Joseph seems to waver when he decides to quietly divorce Mary rather than expose her to the law. You have to realize at this time he has not be included in the revelation of God’s plan of salvation. In a way he is just like you and I in that aspect of what we know and what we believe. He knew she was pregnant and knew the story as Mary told it to him. Joseph had a dilemma – Mary was pregnant – he was not the father – what does the law say should happen.
Since he is a man of integrity he would go through with the ceremony and quietly divorce her rather than expose her to the law of stoning. He was going to protect her image in the village and take on himself all the burden of divorce. His response sounds so much like something we would do, find and answer for the problem and act on it.
Then the remarkable happens, God reveals the plan to Joseph. That revelation changed everything. Experiencing God’s presence is the key to everything. It allows us as mere mortals to move beyond the impossible to feel the presence and power of God. Knowing God or things of God are not enough to prepare us to trust God’s plan for our salvation. We need to have an encounter with God.

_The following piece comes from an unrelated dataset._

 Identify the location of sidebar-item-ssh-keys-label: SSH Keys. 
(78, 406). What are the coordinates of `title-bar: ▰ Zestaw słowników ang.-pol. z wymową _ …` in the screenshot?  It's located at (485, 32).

Does that mean it will be easy for us if we experience God’s presence? It certainly did not make Joseph’s life easier. You think God would have made it easy for Joseph and Mary to get to Bethlehem. You would think God would have moved some person’s heart to give up their room for a pregnant woman and her husband. You would think they would not have to flee in the middle of the night to escape the wrath of Herod.
No if you read the scriptures what we learn is that trust is necessary to both experience the reality of God and to endure the hardships that threaten to destroy our trust in God.
God is always inviting you to invite him into your life and heart if – trust begins by us saying yes to the invitation.